大家好!很高兴能够参加“中澳文学论坛”,也欢迎来自澳大利亚的作家同行Jones、Wright来到广州,和我们一起探讨关于“文学、迁徙、地域”这样一个论坛主题。对于这个主题,我想大家都会有切身之感,因为我们中的很多人,可能都是这个主题中“迁徙”一词的亲历者和见证人。

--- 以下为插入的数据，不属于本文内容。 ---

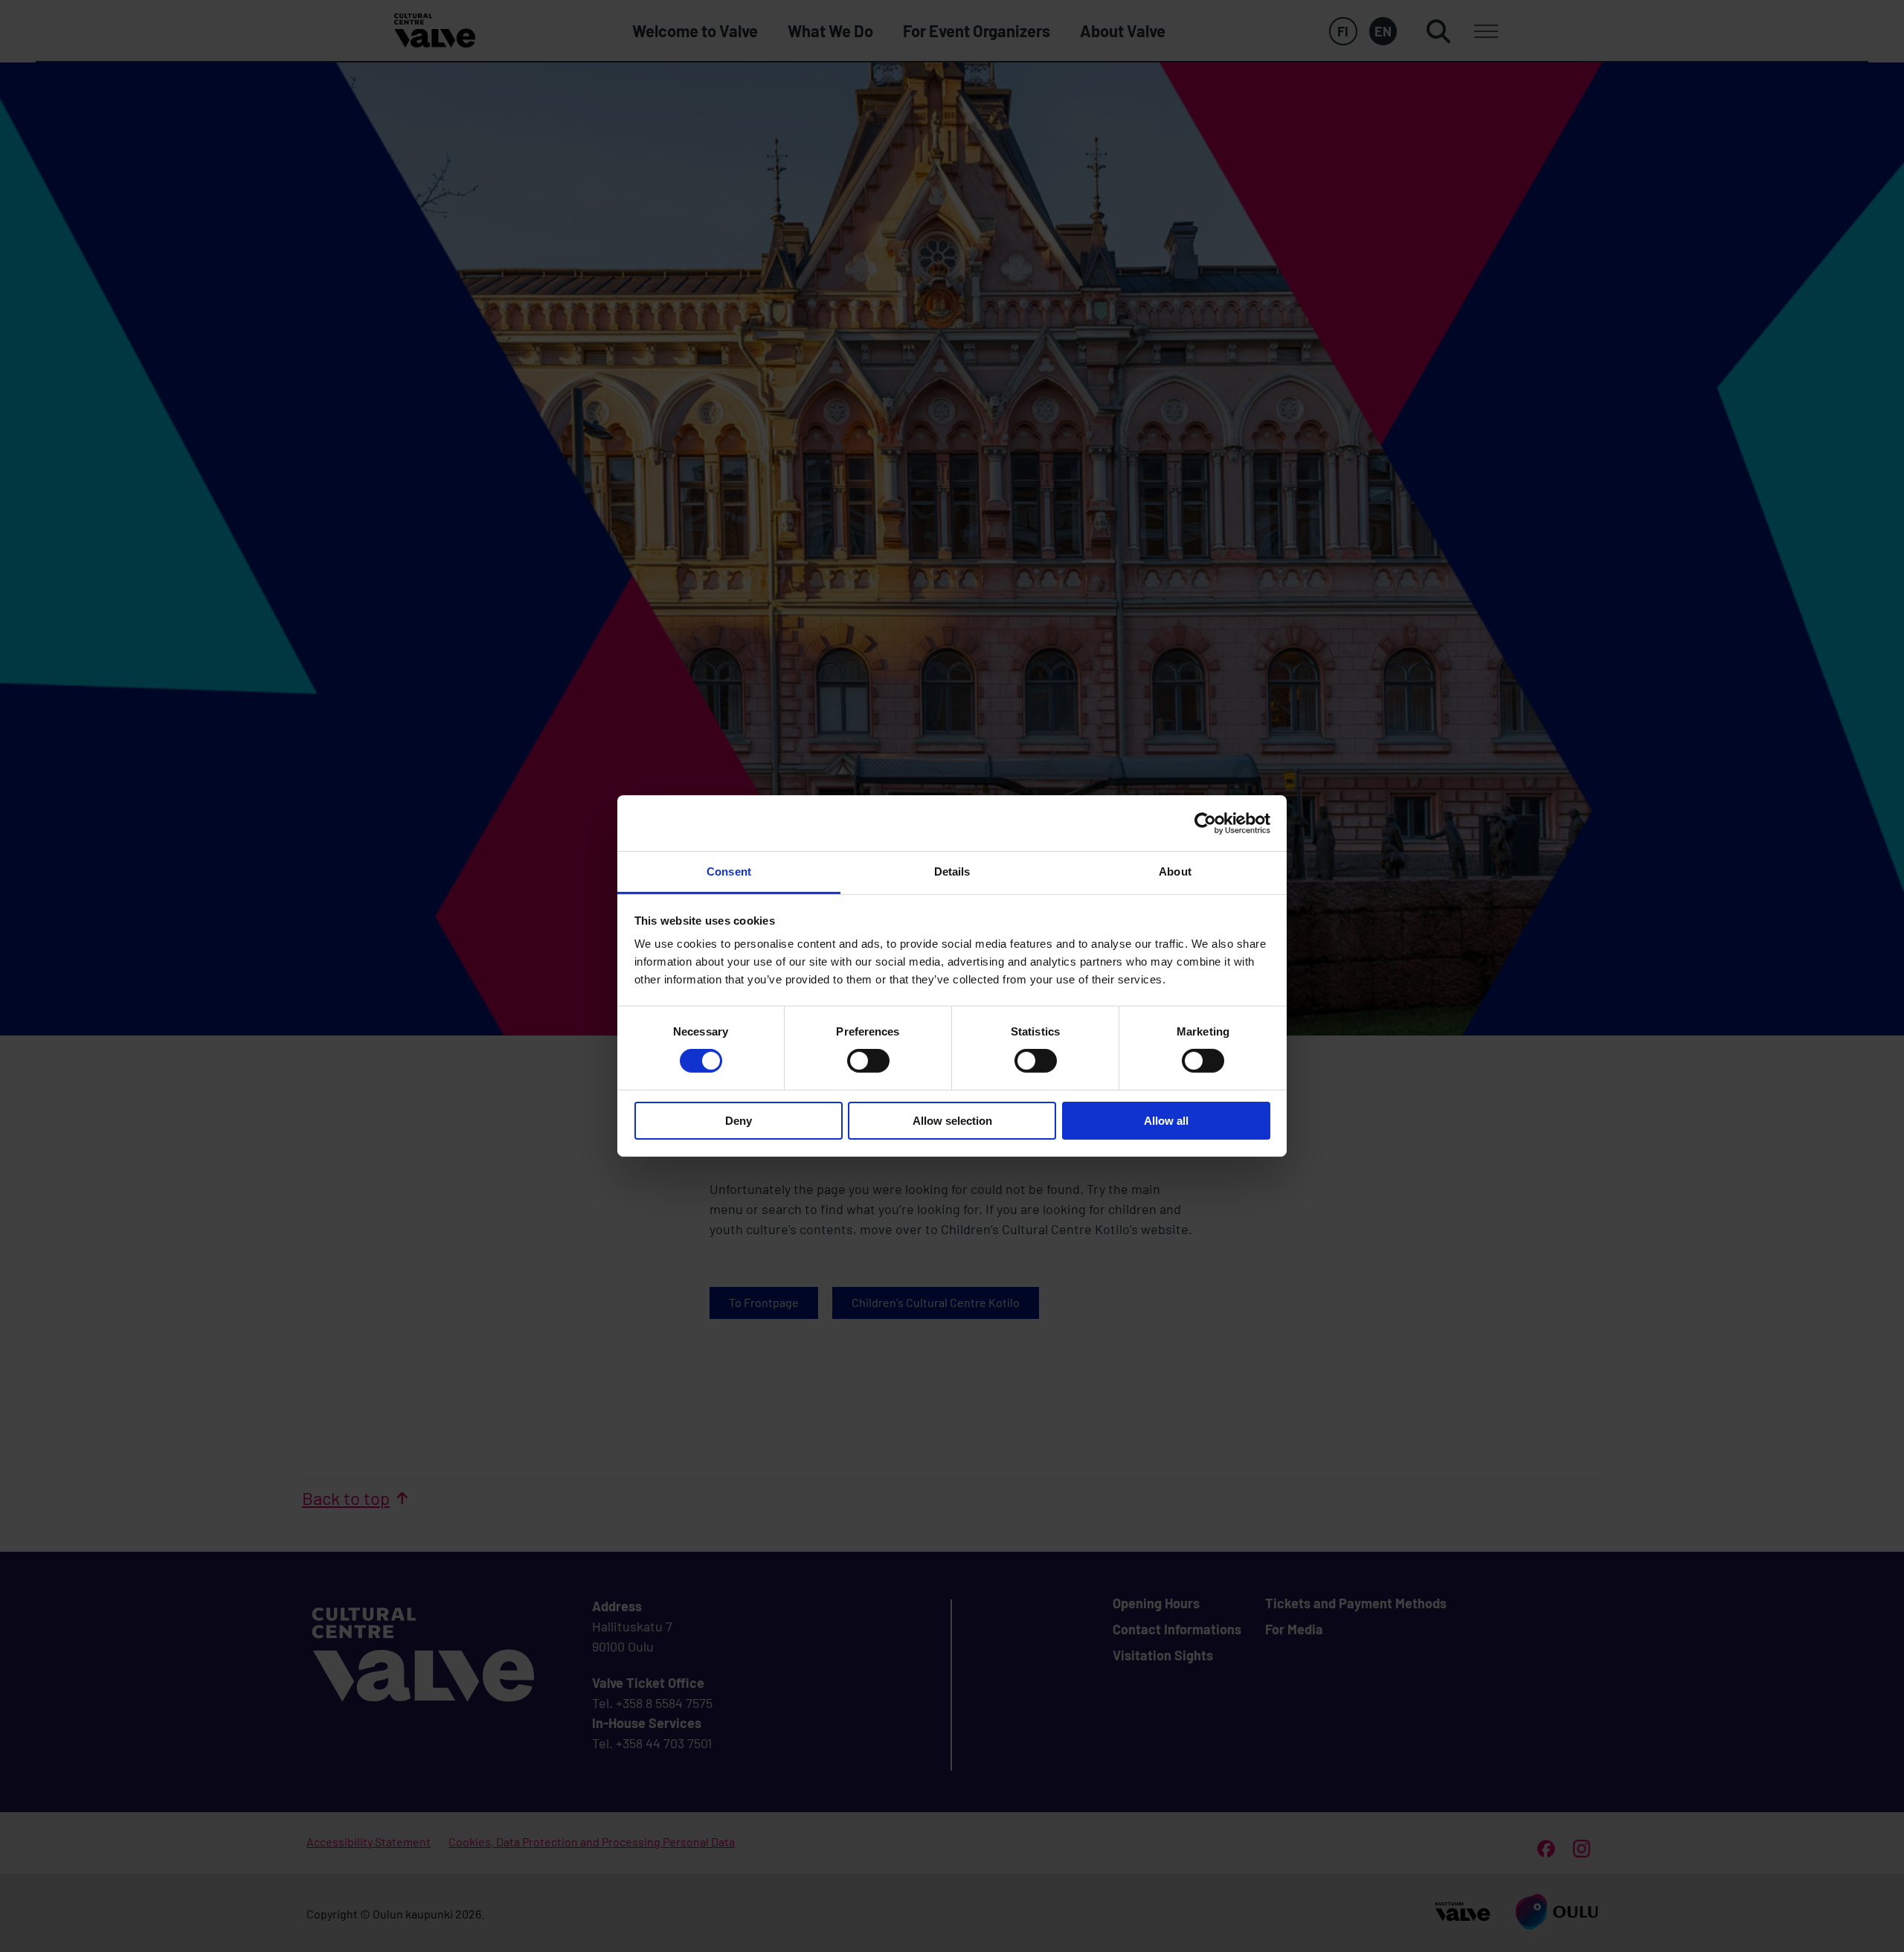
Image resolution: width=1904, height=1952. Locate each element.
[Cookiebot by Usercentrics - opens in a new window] (1205, 823)
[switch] (868, 1061)
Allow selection (952, 1120)
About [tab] (1175, 871)
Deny (738, 1120)
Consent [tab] (729, 871)
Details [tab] (952, 871)
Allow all (1166, 1120)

确实,迁徙在今天已经成为一个全球性的话题了,非但在中国,众所周知,澳洲、欧美等国也都在被这个话题所席卷。那些发生在国与国之间、城与乡之间的大量的移民和迁居,已经成为我们这个时代少数几件为各国、各地区所共有的事实之一。

中国有句古谚叫“树挪死,人挪活”,意思是说,倘若一个人处在困苦、逆境中,那么换个地方生活,或许就能改变逆境。我想,这也是迁徙之于人的最大魅力,通过变迁、游走、流动,借以改善、改良生活。无独有偶,《圣经》上也有类似的劝诫。《出埃及记》是一篇关于信念的动人故事,可是另一方面,我们也可以理解为,它是一个人带领一群人迁徙,从而获得新生的故事。

这种种事例无非是在告诉我们,迁徙是一种古老的人类行为。大抵从人类诞生那天起,迁徙就在伴随我们,为了存活,我们的祖先中总有人会离开出生地,拖儿带女,披荆斩棘,一点点地拓展生存疆域;不定到了什么地方,他们就会停下来,开荒,耕种,繁衍……尔后子承父业,由年轻的一代人继续向远方探险。所以人类文明的历史,有时真说不上是因为安居还是来源于迁徙。或者说,人类本来就像钟摆,几千年摇晃于安居和迁徙之间,直到今天也不能停止。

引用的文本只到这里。